Saved data entries:
================

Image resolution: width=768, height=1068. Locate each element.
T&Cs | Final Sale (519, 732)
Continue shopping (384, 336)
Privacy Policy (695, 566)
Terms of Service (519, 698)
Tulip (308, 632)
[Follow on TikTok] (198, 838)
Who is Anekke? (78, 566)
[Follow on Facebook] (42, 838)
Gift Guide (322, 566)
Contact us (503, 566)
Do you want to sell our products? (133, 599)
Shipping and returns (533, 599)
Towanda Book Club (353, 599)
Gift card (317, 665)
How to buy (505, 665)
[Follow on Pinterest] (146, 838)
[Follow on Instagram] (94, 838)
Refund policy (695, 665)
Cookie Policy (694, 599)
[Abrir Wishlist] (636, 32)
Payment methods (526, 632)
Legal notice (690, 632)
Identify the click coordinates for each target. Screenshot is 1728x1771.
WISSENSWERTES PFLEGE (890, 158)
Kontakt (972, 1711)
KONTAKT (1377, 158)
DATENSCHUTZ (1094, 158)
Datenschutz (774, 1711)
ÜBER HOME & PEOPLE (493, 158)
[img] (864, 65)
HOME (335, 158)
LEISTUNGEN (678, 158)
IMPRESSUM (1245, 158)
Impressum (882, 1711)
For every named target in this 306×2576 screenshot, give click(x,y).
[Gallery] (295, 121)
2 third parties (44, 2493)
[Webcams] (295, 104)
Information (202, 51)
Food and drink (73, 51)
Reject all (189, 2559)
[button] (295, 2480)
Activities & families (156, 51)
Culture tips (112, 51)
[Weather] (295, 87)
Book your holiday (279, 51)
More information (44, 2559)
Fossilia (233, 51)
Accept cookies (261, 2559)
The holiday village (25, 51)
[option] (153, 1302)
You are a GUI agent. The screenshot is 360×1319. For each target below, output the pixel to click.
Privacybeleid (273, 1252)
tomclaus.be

================

» AIM OF THE EXERCISE: Each record must be output exactly, with none omitted.

» ANSWER AREA:
Image resolution: width=768, height=1068. Locate each element.
T&Cs | Final Sale (519, 732)
Continue shopping (384, 336)
Privacy Policy (695, 566)
Terms of Service (519, 698)
Tulip (308, 632)
[Follow on TikTok] (198, 838)
Who is Anekke? (78, 566)
[Follow on Facebook] (42, 838)
Gift Guide (322, 566)
Contact us (503, 566)
Do you want to sell our products? (133, 599)
Shipping and returns (533, 599)
Towanda Book Club (353, 599)
Gift card (317, 665)
How to buy (505, 665)
[Follow on Pinterest] (146, 838)
[Follow on Instagram] (94, 838)
Refund policy (695, 665)
Cookie Policy (694, 599)
[Abrir Wishlist] (636, 32)
Payment methods (526, 632)
Legal notice (690, 632)
Identify the click coordinates for each target. Screenshot is 1728x1771.
WISSENSWERTES PFLEGE (890, 158)
Kontakt (972, 1711)
KONTAKT (1377, 158)
DATENSCHUTZ (1094, 158)
Datenschutz (774, 1711)
ÜBER HOME & PEOPLE (493, 158)
[img] (864, 65)
HOME (335, 158)
LEISTUNGEN (678, 158)
IMPRESSUM (1245, 158)
Impressum (882, 1711)
For every named target in this 306×2576 screenshot, give click(x,y).
[Gallery] (295, 121)
2 third parties (44, 2493)
[Webcams] (295, 104)
Information (202, 51)
Food and drink (73, 51)
Reject all (189, 2559)
[button] (295, 2480)
Activities & families (156, 51)
Culture tips (112, 51)
[Weather] (295, 87)
Book your holiday (279, 51)
More information (44, 2559)
Fossilia (233, 51)
Accept cookies (261, 2559)
The holiday village (25, 51)
[option] (153, 1302)
You are a GUI agent. The screenshot is 360×1319. For each target below, output the pixel to click.
Privacybeleid (273, 1252)
tomclaus.be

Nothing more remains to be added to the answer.